Member of Parliament for Golden Isles
- In office 2007–2012
- Preceded by: constituency established
- Succeeded by: Michael Halkitis

Personal details
- Born: Charles T. Maynard 6 June 1970 Nassau, Bahamas
- Died: 14 August 2012 (aged 42) North Abaco, Bahamas
- Party: Free National Movement
- Spouse: Zelena Maynard
- Children: 3 daughters
- Relatives: Allyson Maynard Gibson (cousin)

= Charles Maynard (Bahamian politician) =

Bahamian politician (1970–2012)

Charles T. Maynard (6 June 1970 – 14 August 2012) was a Bahamian politician. He was National Chairman of the Free National Movement political party (FNM).

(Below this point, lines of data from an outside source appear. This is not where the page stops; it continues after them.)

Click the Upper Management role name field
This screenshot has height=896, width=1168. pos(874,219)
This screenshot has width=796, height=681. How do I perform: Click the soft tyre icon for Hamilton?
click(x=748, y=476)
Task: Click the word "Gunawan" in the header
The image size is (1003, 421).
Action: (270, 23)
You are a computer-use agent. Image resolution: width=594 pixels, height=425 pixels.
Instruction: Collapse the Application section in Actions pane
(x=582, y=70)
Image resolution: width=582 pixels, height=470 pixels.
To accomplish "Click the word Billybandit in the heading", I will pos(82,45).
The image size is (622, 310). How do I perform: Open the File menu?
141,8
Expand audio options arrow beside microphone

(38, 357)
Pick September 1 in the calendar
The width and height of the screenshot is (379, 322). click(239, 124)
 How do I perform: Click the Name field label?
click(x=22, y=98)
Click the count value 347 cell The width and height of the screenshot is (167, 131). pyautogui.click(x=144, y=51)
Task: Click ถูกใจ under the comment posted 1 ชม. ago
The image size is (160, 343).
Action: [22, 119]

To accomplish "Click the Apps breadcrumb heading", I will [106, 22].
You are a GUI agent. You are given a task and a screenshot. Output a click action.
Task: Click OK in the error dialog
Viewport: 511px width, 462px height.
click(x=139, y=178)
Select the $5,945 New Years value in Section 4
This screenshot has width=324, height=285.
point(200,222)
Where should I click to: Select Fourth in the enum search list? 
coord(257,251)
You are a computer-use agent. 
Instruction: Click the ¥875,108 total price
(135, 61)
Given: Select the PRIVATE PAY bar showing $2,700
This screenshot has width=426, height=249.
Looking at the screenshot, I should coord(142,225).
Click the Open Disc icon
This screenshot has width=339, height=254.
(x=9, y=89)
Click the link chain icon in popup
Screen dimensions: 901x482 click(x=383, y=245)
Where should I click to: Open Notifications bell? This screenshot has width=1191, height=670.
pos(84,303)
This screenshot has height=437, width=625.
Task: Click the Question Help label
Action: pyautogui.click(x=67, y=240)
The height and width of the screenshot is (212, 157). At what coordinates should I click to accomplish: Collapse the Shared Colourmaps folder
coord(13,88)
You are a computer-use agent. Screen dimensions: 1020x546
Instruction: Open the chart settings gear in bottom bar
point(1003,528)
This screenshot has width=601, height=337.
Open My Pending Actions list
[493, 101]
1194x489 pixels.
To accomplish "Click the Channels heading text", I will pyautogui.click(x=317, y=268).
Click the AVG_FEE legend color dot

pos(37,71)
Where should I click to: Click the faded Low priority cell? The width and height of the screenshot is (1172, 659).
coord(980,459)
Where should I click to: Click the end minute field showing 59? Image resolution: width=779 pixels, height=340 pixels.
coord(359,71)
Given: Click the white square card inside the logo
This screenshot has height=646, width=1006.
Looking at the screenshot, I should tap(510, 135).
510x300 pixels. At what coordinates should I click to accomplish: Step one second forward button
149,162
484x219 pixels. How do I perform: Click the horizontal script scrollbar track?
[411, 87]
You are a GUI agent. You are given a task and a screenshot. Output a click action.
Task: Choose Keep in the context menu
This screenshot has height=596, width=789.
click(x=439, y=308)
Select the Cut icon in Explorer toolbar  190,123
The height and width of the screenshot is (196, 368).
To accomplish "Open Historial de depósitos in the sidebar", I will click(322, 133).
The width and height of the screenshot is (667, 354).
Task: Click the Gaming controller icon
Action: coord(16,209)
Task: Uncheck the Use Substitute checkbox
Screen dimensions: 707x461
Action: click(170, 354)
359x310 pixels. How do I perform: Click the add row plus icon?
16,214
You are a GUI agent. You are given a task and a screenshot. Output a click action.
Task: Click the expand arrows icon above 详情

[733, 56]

Formerly a member of Bahamian parliament, and a minister of youth, sports and culture, Maynard died of an apparent heart attack while campaigning for the FNM in 2012. He was 42, and had been considered a "rising political talent". He was the cousin of Bahamian Attorney-General Allyson Maynard Gibson.

==Education and career==
He was born in 1970, to Edward Andrew "Dud" Maynard and Isadora Maynard, and graduated from Queen's College, Nassau, and later from the College of The Bahamas. He once served as vice-chairman of the Progressive Liberal Party (PLP) and was deputy leader of the Coalition of Democratic Reform (CDR). On the dissolution of the CDR, he joined the Free National Movement in early 2006, and after winning the Golden Isles Constituency in the 2007 Bahamian general election was appointed to serve in the Cabinet as Minister of State for Culture in the then Ministry of Education, Youth, Sports and Culture, subsequently being promoted to full ministerial status as the portfolio Minister of Youth, Sports and Culture in late 2009.